AUTHORITIES have clamped down on littering and fly tipping in Gibraltar by raising fines to four times their previous amount.
The Department of the Environment rang the changes to cover throwing litter in public places and throwing out of ‘dangerous’ rubbish.
Litter wardens, environmental officers and CCTV will be used to catch offenders leaving rubbish bags beside full bins and not recycling properly.
The Department of the Environment said in a statement it would take a zero tolerance approach to litter from now on.
People who throw, drop or don’t properly get rid of litter will now have to pay £250 for the offence rather than £70.
Fines for throwing dangerous old paint, oil, dog poo or used nappies as well as sharp items, mattresses or furniture went up from £250 to £1000.
The government advised residents to take this waste to either the Eco Park on Devil’s Tower Road or the Civic Amenities Site on Europa Advance Road.
Both sites are open from 8am to 8pm weekdays and 9am-5pm weekends and most public holidays.
“Any rubbish deposited on the floor constitutes an offence – this includes leaving bin bags next to bins or bin stores that are full,” the government statement read.
“If the rubbish does not fit inside the bin then you need to find an alternative location.
Residents are advised not to use general litter bins for household refuse, as there is no refuse collection on Saturday night and Sunday morning.

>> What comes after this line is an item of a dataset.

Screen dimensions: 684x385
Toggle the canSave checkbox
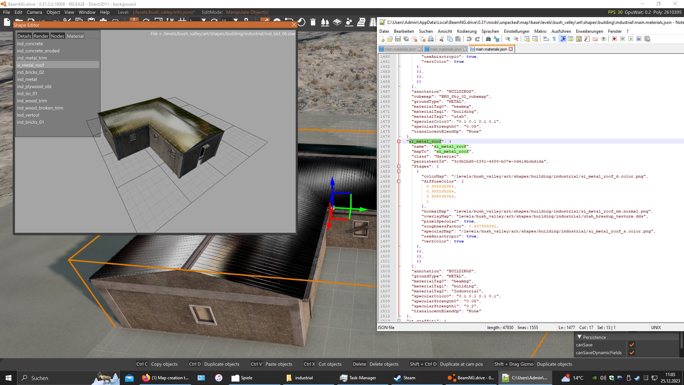(632, 345)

Instead, they should either take out their rubbish on Friday night or keep it at home until Sunday.
On Main Street, rubbish can only be placed outside between 7 and 8 pm, and not on any side streets.
People wishing to get rid of waste outside these hours must use the nearest rubbish bin.
The rules have also been updated to stop mixing household waste or incorrect types of waste in recycling bins.
Offenders who do not respect the efforts of conscientious rubbish separators face a fine of £250.
To make the most of space in the blue bins, cardboard boxes should be flattened before disposal, the government said.
Waste cooking oil can be thrown in orange bins, but it must be put inside a sealed plastic container.
To enforce these measures, authorities have put up CCTV cameras across Gibraltar to catch offenders.
Litter Wardens, Environmental Monitors, Environmental Agency Officers, Environmental Protection and Research Officers, and the police have powers to enforce the new law.